[Given information Boundary: Start]

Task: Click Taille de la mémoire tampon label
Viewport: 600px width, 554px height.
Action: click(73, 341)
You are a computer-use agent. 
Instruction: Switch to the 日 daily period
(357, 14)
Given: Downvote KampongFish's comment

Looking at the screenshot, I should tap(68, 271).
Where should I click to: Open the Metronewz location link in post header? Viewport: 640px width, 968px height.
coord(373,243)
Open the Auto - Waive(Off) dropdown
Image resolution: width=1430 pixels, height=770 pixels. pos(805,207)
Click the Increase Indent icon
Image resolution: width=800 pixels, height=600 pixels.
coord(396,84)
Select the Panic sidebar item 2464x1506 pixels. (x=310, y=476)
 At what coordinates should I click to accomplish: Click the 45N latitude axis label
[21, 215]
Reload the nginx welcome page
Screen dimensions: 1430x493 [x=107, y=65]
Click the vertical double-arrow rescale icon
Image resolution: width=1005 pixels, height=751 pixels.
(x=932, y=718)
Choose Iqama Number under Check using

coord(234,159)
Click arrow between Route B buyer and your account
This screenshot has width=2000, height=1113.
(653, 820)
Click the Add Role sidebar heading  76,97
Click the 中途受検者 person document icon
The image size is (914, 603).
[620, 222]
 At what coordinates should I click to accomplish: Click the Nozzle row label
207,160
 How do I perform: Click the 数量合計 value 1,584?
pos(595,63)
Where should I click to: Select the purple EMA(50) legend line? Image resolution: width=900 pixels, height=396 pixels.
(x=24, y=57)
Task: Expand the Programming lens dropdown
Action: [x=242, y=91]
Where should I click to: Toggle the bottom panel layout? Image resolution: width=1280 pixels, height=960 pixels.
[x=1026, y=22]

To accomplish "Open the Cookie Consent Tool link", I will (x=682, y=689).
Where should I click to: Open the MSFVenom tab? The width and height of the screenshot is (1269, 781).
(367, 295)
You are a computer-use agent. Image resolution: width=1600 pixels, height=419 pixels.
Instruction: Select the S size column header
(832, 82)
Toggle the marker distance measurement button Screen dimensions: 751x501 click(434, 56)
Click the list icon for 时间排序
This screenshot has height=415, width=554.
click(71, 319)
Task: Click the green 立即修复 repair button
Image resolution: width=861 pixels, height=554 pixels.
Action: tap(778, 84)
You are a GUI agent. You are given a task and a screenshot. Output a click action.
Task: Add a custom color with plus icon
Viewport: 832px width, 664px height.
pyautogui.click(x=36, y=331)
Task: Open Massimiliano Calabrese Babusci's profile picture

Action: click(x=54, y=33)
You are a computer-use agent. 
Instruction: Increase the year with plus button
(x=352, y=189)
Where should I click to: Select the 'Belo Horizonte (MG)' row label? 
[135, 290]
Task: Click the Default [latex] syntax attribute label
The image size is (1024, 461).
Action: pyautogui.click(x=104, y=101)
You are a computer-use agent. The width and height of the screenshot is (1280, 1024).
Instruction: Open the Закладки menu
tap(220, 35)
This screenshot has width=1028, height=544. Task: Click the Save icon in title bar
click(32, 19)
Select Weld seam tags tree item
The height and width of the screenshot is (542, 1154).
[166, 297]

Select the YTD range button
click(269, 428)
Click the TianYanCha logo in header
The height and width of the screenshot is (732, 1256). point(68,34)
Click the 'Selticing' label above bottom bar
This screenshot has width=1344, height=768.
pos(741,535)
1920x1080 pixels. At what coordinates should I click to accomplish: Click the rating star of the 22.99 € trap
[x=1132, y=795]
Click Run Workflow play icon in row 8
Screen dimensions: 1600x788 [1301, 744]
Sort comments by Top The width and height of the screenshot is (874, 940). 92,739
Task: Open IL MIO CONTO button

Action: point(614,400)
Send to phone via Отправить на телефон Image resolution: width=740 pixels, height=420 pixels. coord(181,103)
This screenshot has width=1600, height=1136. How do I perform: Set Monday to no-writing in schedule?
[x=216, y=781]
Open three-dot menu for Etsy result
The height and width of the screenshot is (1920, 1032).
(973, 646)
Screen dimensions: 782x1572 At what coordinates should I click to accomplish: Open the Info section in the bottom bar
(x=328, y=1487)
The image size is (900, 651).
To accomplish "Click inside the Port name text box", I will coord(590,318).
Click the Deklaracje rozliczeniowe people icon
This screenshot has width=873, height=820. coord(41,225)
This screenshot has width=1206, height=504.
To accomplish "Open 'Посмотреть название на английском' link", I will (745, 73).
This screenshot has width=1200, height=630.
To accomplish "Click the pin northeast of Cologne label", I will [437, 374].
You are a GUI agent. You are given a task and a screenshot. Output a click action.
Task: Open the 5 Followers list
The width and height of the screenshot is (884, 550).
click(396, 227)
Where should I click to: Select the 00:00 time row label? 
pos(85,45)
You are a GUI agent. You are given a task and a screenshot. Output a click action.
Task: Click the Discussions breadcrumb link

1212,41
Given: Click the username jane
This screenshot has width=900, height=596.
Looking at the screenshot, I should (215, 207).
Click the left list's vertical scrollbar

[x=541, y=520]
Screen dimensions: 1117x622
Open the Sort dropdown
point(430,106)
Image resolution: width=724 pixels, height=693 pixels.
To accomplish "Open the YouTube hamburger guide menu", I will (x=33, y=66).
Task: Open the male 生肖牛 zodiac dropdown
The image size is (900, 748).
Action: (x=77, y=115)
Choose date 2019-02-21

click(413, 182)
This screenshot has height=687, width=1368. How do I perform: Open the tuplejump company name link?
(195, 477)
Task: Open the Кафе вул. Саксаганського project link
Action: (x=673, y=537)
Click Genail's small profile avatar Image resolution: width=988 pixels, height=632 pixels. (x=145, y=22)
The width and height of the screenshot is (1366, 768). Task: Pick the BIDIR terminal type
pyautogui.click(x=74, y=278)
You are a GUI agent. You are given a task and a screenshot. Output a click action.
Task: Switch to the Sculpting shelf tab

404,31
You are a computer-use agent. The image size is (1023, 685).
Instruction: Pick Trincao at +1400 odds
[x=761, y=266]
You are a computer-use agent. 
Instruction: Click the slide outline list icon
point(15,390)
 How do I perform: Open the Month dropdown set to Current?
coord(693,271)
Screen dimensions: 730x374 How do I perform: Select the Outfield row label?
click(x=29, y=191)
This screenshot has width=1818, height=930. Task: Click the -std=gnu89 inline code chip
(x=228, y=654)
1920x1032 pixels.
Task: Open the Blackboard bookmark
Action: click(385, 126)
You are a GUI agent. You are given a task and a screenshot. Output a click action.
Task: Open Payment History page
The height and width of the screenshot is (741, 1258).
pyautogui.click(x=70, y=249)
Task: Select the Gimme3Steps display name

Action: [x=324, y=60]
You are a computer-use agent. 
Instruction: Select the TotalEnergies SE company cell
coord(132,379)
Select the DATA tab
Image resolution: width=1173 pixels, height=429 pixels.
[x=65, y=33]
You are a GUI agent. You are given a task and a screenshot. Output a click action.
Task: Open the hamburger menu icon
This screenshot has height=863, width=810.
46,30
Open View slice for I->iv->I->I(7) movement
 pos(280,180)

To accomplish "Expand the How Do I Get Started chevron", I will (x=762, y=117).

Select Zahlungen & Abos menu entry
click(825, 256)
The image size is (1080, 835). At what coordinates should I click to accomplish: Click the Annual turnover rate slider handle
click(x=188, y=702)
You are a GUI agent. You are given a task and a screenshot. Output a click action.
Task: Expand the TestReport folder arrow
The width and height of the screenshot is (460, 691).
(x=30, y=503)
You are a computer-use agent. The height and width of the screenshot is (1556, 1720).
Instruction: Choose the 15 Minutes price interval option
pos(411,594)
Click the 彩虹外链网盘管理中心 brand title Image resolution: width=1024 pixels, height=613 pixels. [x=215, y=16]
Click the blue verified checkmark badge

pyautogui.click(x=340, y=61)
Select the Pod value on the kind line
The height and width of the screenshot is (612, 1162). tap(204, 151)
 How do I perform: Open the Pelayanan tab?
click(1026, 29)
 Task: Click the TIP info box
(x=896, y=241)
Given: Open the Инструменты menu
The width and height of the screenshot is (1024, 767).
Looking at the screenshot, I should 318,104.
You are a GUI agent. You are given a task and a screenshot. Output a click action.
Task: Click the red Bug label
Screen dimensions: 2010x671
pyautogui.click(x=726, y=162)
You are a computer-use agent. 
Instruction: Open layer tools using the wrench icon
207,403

[Given information Boundary: End]

## Work to complete
Going down the listing above, begin printing at the line with "Where should I click to: Select the 00:00" and finish with the line with "Task: Open the male 生肖牛 zodiac dropdown", exactly as they appear.

## Output
Where should I click to: Select the 00:00 time row label? 
pos(85,45)
You are a GUI agent. You are given a task and a screenshot. Output a click action.
Task: Click the Discussions breadcrumb link

1212,41
Given: Click the username jane
This screenshot has width=900, height=596.
Looking at the screenshot, I should (215, 207).
Click the left list's vertical scrollbar

[x=541, y=520]
Screen dimensions: 1117x622
Open the Sort dropdown
point(430,106)
Image resolution: width=724 pixels, height=693 pixels.
To accomplish "Open the YouTube hamburger guide menu", I will (x=33, y=66).
Task: Open the male 生肖牛 zodiac dropdown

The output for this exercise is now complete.